- Written task
Count how many lines of the records below contain the string "above", treating uppercase and lowercase as different, and give only the number.

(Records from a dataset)
· · · ·

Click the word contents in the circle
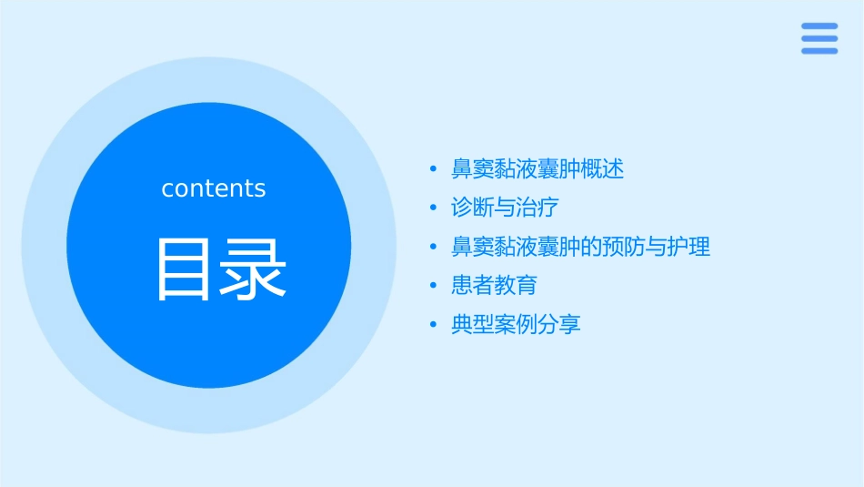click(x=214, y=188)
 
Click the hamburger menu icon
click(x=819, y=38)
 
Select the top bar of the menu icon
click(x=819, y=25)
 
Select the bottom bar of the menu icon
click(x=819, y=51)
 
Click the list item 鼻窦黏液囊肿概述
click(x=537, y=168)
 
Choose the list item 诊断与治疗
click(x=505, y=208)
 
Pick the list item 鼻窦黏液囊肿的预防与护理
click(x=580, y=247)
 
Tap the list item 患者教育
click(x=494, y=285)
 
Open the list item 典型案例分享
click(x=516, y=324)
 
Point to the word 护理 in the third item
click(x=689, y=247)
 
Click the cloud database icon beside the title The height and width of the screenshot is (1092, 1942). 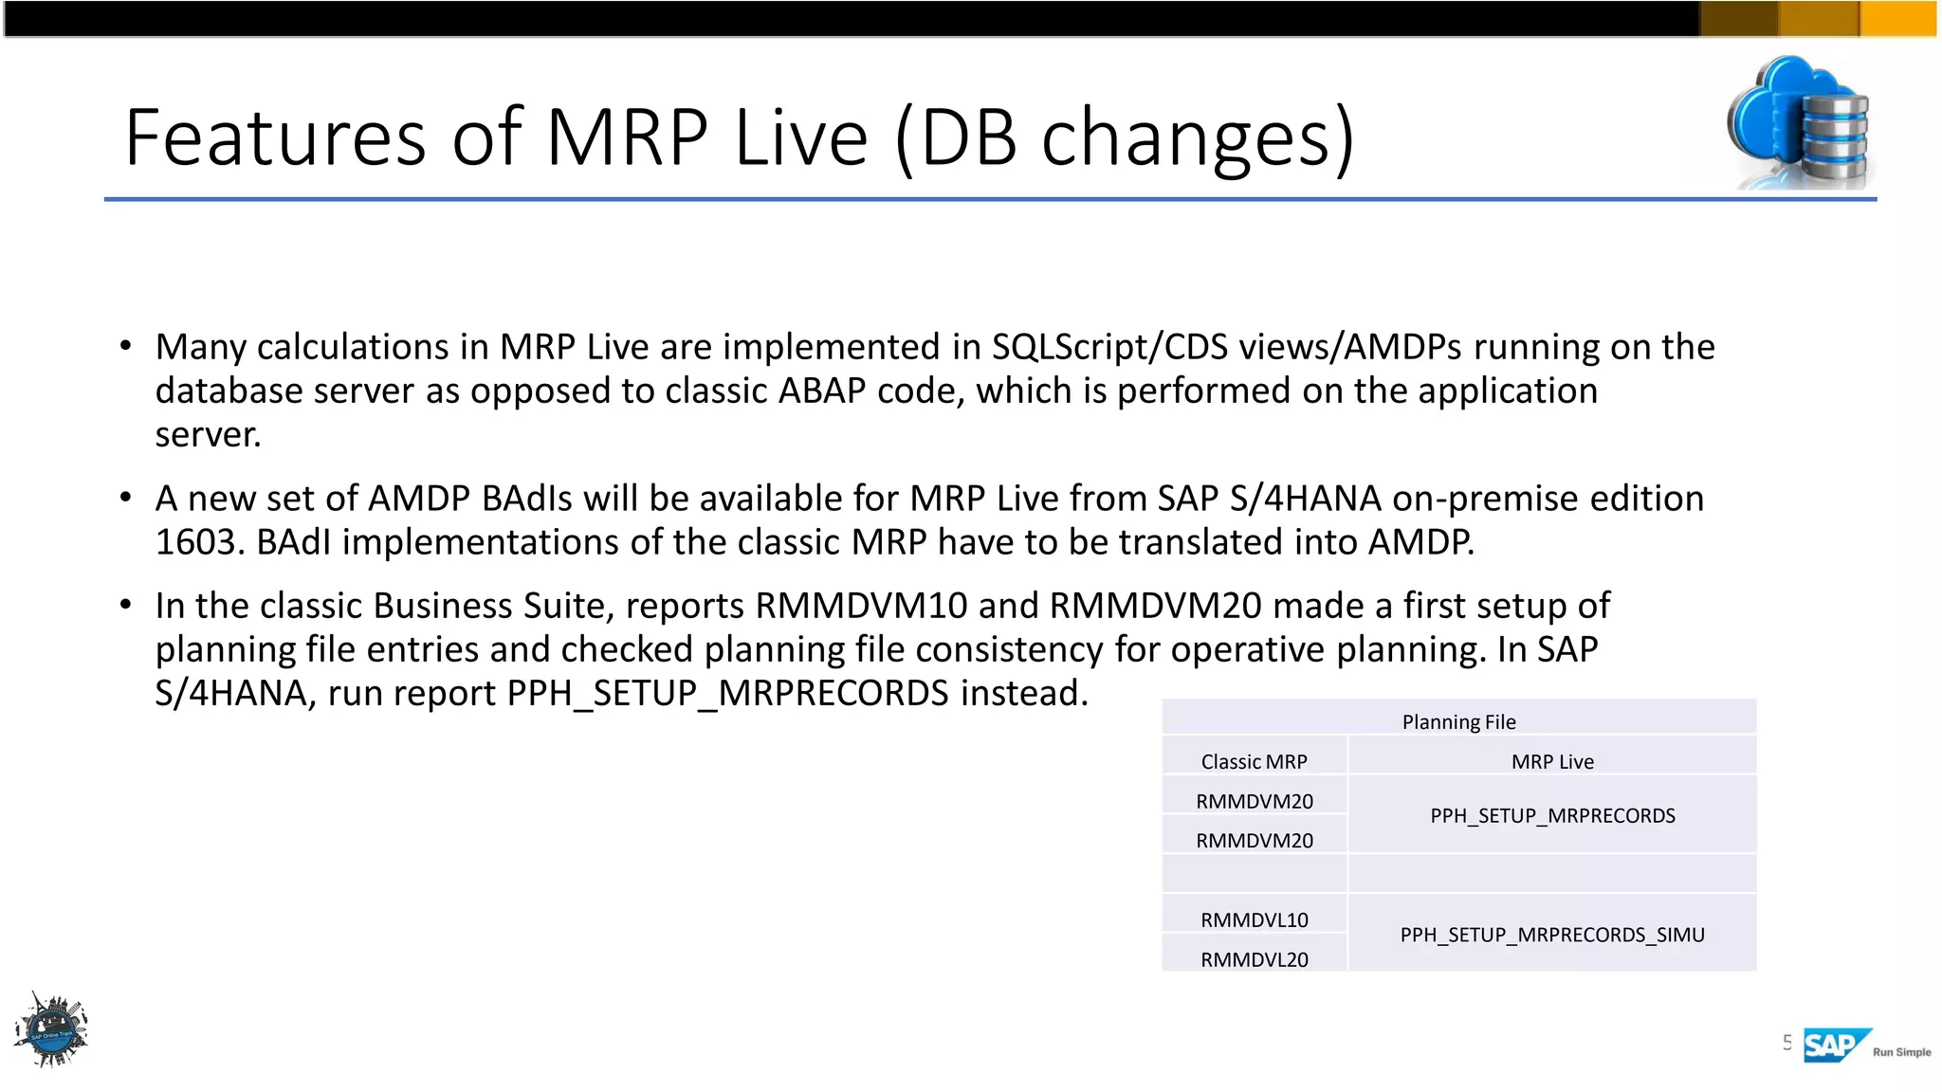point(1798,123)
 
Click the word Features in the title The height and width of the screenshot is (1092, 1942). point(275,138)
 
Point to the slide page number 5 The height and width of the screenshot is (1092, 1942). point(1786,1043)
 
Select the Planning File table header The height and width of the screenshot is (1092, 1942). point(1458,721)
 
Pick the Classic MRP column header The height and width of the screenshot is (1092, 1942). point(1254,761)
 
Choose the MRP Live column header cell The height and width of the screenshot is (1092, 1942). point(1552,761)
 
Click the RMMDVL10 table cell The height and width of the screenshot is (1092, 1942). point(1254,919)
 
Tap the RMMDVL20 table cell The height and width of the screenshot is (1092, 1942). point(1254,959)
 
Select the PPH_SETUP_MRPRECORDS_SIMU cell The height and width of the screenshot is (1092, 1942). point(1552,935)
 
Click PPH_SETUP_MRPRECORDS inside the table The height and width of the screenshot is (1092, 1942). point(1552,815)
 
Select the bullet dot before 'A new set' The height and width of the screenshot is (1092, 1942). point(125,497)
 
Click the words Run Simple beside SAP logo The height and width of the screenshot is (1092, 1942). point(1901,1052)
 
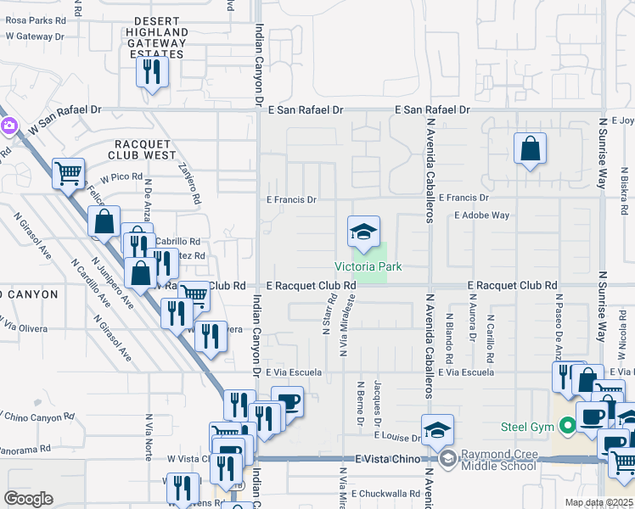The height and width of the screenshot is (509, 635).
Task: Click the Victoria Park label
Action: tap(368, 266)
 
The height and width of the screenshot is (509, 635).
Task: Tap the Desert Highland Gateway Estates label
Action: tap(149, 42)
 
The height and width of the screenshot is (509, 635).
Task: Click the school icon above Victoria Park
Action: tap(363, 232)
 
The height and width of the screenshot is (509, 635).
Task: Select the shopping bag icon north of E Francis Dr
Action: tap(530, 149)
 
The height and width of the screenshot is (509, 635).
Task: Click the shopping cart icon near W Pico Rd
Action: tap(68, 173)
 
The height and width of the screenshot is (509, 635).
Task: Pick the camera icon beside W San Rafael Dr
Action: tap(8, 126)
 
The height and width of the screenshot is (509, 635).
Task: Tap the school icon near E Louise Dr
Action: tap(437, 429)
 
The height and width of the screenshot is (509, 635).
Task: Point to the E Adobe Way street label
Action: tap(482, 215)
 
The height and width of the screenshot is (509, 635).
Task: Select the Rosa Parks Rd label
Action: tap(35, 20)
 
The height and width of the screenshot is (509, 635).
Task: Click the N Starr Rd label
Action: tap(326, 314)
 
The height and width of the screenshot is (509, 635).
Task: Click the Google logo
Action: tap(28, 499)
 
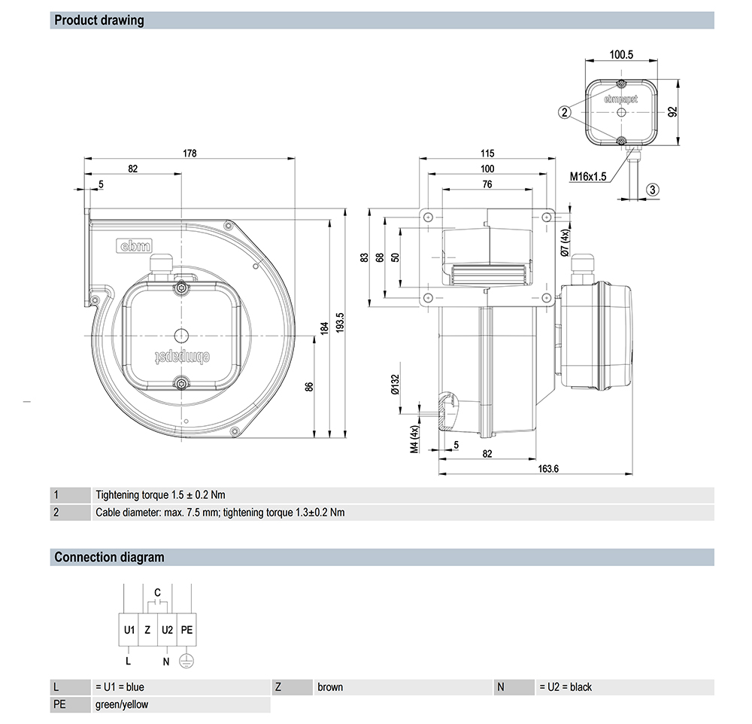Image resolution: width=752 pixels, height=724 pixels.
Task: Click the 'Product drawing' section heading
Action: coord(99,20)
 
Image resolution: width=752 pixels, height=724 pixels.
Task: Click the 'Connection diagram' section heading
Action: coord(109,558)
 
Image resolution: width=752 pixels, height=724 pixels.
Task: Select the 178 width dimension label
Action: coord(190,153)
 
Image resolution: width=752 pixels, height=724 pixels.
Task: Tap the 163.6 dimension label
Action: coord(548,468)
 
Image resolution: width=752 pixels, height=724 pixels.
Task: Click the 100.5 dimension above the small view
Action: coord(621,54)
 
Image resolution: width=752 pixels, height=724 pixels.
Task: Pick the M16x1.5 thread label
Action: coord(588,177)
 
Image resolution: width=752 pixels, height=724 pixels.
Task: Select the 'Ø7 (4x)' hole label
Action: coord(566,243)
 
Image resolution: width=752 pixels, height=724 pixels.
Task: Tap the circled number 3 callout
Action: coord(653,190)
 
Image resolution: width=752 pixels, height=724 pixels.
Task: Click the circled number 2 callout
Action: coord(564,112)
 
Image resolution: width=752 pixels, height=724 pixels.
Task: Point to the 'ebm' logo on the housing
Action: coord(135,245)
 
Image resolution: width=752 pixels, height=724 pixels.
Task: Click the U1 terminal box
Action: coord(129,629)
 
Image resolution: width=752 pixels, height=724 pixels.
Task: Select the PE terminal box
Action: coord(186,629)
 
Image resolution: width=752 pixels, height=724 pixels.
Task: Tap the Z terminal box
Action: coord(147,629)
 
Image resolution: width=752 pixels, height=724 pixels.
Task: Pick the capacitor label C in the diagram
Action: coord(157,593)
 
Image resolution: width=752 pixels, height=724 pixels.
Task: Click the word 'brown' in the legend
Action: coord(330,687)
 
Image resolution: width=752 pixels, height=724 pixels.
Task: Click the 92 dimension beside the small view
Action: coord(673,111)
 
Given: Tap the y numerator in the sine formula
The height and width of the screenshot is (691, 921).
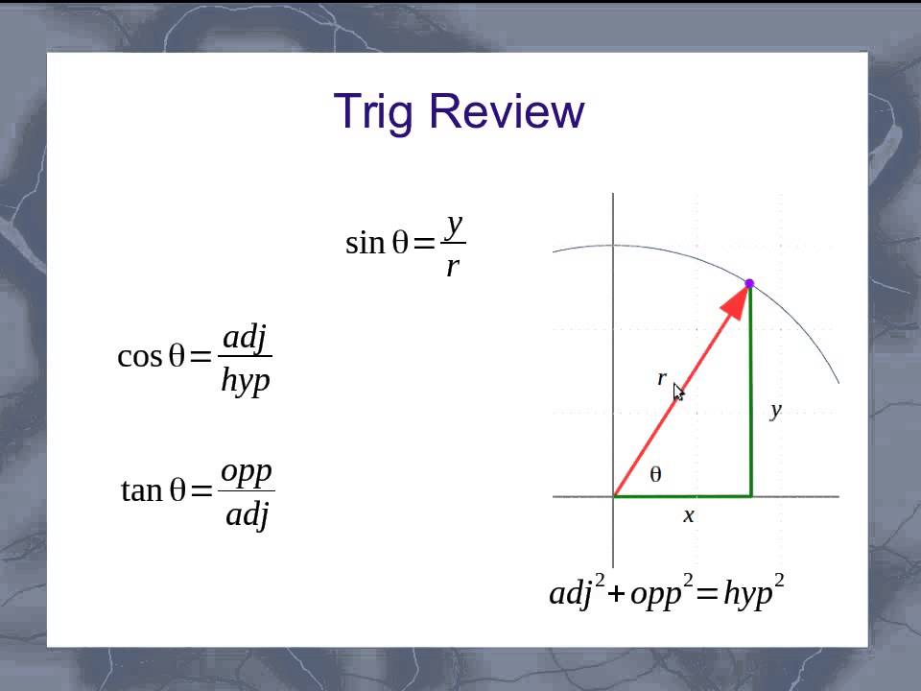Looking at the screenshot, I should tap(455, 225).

· · · ·

- Task solution
2